Existia nestas situações algo de comovente, algo de repente mais significativo do que uma porção de pontas de cigarros e garrafas vazias, espalhadas negligentemente na solidão da casa. Foi ao bar e pediu conhaque. Sentou, escorou os braços no balcão e entrecruzou os dedos. Observou o ambiente e seus anúncios intrigantes e instáveis, tendo de admitir que seu estado de espírito, destituído de Júlia desde que ali entrara, não condizia com o lugar, tornando nula a sua presença. Resolveu tomar o conhaque e sair o mais rápido que pudesse. Resmungou consigo o fato de haver gasto oito reais em vão: cinco para entrar, três pelo conhaque.

Cumpriu a obrigação de equiparar sua vida com as de outrem, mas não chegou a nenhuma nova conclusão.

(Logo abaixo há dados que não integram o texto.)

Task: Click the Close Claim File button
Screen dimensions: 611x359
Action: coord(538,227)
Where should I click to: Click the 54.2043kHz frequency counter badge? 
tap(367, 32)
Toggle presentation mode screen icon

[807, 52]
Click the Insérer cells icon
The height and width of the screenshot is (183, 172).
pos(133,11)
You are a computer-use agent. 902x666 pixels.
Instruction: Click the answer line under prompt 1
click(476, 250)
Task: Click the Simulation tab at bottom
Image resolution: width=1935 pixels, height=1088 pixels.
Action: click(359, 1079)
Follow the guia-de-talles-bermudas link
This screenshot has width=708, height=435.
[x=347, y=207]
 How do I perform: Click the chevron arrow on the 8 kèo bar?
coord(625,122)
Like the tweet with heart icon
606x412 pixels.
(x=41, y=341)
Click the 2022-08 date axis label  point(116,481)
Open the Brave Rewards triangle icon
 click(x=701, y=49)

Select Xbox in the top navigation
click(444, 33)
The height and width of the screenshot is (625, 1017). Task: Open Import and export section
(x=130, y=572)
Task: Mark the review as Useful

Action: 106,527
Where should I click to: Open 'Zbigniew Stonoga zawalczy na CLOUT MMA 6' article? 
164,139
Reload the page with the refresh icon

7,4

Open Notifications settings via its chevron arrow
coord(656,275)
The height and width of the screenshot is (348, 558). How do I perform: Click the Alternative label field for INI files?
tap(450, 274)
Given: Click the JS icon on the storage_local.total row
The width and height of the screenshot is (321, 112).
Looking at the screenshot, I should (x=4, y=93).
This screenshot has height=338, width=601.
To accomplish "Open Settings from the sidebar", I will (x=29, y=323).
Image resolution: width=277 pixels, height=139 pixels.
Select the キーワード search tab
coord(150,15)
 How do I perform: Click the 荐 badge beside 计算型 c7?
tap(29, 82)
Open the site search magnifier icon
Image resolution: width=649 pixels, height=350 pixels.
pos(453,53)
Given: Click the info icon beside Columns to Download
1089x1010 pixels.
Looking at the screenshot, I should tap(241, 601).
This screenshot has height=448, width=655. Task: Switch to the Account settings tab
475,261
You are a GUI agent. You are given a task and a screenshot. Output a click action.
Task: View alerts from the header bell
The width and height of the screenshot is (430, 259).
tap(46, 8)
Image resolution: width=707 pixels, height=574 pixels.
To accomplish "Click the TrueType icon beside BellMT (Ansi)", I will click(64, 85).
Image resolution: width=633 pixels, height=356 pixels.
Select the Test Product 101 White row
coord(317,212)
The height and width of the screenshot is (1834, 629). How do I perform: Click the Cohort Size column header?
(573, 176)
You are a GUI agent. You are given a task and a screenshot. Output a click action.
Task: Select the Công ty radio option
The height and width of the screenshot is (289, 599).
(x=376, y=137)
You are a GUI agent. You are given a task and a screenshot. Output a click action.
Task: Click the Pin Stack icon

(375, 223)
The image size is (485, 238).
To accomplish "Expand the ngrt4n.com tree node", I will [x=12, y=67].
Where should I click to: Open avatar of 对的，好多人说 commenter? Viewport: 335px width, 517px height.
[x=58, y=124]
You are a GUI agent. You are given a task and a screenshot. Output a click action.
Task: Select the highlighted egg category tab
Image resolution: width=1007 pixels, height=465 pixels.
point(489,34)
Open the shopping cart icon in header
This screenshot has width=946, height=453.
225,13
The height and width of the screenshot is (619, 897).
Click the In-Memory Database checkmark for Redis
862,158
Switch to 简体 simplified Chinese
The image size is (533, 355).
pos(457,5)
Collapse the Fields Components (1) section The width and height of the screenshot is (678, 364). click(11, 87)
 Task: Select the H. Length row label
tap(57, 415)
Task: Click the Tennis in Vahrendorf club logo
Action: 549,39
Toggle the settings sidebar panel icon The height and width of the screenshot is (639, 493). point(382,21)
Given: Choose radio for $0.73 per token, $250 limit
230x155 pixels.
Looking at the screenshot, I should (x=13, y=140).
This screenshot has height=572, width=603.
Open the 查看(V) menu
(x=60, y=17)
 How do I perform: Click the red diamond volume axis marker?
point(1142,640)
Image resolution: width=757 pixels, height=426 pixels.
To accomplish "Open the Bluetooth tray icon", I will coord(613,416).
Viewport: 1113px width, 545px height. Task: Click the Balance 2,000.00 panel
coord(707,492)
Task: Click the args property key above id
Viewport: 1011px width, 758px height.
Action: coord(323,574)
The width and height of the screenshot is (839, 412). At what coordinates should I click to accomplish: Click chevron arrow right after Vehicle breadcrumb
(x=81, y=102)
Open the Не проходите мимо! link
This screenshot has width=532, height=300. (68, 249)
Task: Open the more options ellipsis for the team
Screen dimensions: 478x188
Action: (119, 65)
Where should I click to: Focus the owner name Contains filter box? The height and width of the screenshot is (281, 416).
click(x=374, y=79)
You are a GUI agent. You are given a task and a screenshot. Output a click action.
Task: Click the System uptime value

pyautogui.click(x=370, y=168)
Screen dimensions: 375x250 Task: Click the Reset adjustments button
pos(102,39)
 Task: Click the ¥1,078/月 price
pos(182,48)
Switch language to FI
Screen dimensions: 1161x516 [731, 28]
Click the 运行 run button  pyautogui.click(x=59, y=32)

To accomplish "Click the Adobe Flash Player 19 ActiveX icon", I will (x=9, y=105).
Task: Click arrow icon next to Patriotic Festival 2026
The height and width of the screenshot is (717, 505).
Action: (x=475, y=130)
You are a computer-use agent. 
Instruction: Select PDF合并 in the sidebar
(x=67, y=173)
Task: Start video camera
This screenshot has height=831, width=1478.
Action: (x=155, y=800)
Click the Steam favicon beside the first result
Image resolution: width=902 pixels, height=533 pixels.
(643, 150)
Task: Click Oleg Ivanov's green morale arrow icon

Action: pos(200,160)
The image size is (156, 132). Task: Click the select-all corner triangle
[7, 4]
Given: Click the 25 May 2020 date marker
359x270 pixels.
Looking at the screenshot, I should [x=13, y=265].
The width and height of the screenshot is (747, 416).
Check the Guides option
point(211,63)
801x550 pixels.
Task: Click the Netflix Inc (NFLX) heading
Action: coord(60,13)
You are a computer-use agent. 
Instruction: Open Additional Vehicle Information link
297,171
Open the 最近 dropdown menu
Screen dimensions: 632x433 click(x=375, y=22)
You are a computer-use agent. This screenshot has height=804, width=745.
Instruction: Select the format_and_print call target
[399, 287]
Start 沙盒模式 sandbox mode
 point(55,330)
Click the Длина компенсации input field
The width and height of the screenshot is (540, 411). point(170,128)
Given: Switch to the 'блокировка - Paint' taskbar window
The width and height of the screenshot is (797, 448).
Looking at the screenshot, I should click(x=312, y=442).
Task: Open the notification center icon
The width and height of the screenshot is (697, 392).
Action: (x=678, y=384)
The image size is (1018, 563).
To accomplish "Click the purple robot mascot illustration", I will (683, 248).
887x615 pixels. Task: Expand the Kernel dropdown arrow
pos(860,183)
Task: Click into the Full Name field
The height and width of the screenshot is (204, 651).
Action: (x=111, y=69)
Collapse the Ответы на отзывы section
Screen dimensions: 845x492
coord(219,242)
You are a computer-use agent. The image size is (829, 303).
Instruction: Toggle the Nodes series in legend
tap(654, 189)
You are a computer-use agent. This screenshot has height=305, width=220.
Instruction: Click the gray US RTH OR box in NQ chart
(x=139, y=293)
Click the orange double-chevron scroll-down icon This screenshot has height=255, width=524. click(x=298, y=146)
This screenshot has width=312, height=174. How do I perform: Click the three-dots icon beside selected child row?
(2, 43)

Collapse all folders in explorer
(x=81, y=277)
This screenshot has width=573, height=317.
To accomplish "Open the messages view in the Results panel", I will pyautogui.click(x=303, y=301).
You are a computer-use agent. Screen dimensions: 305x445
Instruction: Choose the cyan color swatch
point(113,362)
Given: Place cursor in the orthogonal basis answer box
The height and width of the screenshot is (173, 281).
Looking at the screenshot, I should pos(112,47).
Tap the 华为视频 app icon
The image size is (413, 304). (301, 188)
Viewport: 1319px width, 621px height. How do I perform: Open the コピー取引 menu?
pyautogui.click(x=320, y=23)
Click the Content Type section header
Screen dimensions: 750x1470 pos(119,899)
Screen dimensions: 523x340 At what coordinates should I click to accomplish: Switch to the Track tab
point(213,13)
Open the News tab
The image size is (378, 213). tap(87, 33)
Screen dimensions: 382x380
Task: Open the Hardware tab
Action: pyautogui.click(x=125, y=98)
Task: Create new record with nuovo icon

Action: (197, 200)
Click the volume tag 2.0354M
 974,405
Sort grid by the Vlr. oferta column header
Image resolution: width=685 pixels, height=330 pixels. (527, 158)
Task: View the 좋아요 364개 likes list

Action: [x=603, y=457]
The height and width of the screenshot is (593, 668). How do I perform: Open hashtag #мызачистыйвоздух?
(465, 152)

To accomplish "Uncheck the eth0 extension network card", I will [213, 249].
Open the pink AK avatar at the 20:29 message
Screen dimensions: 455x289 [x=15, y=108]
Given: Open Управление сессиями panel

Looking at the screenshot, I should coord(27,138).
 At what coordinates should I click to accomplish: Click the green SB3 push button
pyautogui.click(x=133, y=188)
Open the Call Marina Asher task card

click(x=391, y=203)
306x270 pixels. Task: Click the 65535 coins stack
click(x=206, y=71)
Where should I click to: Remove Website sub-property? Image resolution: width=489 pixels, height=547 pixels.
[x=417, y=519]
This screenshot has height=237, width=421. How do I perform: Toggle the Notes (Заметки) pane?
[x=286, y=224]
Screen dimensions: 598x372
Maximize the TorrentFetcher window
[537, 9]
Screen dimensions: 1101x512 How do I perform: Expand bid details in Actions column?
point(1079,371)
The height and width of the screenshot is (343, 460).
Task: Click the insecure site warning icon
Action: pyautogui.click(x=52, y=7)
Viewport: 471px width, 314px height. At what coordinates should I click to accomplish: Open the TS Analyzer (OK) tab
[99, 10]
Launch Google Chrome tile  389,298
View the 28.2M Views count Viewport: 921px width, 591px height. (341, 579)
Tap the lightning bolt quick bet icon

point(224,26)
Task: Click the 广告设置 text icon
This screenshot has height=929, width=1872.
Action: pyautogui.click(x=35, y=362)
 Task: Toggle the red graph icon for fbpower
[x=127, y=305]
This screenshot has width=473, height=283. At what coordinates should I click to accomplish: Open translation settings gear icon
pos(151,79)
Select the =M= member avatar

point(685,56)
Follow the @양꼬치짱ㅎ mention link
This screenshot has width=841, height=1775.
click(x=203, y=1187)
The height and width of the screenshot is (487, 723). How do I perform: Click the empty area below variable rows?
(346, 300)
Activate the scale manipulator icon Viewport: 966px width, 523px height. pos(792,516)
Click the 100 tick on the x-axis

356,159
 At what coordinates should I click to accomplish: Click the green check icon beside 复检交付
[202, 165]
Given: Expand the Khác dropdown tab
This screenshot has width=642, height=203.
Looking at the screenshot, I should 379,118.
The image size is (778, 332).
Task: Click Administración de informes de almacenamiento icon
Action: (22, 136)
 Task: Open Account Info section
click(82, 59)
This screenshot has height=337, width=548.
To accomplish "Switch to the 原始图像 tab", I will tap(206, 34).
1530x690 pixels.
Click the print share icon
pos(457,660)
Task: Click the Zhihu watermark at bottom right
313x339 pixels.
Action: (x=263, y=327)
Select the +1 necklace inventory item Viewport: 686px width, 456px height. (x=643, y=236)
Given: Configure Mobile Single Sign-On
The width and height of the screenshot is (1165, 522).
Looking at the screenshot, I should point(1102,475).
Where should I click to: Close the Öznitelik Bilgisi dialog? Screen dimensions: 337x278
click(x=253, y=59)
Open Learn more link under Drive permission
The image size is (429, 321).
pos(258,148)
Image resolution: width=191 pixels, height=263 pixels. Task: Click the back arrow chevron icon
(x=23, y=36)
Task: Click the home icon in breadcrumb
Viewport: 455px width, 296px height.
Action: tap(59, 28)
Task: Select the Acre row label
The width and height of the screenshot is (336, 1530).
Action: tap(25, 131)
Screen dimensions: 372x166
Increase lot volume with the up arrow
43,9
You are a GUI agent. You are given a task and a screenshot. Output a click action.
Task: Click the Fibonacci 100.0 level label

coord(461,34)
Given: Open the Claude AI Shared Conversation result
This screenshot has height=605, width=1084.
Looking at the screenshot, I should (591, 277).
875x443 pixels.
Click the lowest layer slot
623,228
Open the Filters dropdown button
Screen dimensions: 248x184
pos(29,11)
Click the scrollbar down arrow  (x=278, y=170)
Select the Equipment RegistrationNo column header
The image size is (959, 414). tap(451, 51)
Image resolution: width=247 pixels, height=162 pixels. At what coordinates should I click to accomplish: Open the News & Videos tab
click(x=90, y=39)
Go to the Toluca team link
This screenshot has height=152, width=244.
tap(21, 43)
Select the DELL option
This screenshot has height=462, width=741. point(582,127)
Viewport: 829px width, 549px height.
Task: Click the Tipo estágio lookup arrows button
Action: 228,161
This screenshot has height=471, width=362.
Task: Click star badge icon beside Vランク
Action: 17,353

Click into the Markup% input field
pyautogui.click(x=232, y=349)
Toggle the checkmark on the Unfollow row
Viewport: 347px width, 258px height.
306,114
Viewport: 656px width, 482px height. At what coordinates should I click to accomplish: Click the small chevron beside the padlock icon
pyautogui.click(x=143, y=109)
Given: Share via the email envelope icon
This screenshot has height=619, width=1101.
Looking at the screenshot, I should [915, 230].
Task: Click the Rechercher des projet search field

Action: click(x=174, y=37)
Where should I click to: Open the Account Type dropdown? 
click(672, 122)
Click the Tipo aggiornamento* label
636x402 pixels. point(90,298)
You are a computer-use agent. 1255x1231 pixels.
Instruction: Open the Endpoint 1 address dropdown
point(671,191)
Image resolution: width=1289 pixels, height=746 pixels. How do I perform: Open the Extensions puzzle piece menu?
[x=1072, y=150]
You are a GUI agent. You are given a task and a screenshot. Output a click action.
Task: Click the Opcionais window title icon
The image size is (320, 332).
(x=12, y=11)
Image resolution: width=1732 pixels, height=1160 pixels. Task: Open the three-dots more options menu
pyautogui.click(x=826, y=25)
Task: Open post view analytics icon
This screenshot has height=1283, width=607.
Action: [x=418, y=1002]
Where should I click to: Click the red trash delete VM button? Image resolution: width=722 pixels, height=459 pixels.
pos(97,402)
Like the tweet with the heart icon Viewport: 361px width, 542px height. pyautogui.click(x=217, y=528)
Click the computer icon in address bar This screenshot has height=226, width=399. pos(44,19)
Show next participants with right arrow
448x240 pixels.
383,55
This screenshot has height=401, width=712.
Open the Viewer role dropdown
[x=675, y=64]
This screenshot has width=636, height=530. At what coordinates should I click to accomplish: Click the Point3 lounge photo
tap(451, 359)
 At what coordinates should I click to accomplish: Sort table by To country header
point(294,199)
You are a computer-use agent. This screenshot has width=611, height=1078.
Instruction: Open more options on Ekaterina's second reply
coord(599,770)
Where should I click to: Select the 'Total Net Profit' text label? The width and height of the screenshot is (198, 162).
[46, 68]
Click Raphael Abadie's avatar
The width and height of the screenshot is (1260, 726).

Esse isolamento, os sonhos idos e os recém-nascidos, a melancolia mundana, as lembranças, essa própria narrativa, à exceção da vida alheia, continuavam como antes, prontos para atravessar a noite com a mais profunda insatisfação. O coração era um cálice se esvaziando pouco a pouco, e que a princípio, pelos meios convencionais, não tornaria a ser preenchido. Doses sagradas que em algum lugar vinham sendo derramadas e perdidas, lastimando e apontando para o peito a lâmina do tempo.

Voltou para casa triste como havia de ser, mas recebeu a dádiva de uma garrafa de vinho pela metade esperando os últimos goles sobre a mesa. E mais: lembrou que havia guardado um baseado na gaveta da escrivaninha. O fato parecia se projetar de dentro do coração do mundo, resplandecente. Triste, mas excitado, pegou a garrafa, buscou o baseado e foi para a varanda. Concerto divino. Cada gole e cada tragada compreendiam compassos de uma melodia cordial que não sugeria diretamente ao sentido, mas daquela maneira na qual a vida se dilata autêntica, mais lógica do que todas as outras que possam existir. De instante a instante atravessava o próprio íntimo e via a si mesmo exercendo tarefas providenciais. Entregou o coração, assentiu à contemplação sofrendo seus efeitos bem-aventurados. Mas foi por pouco tempo. Logo a bebida e o baseado acabaram. Continuou sob os efeitos por pouco mais de uma hora, depois restou apenas a sensação de sonho interpelado pela realidade fatal. Permaneceu na varanda, simplesmente olhando para o outro lado da rua cada vez mais escura e esquecida. Ficou mais alguns minutos, apreciando o que ainda pôde apreciar. Tempo e espírito em vão. Desistiu e foi para a cama, refletindo nos pensamentos palavras com pouca expressão. O bem-estar conquistado, suspenso de repente. Nesse meio tempo as paredes permaneceram pacíficas. A penumbra do quarto não amedrontava. É possível que sempre tenha sido assim.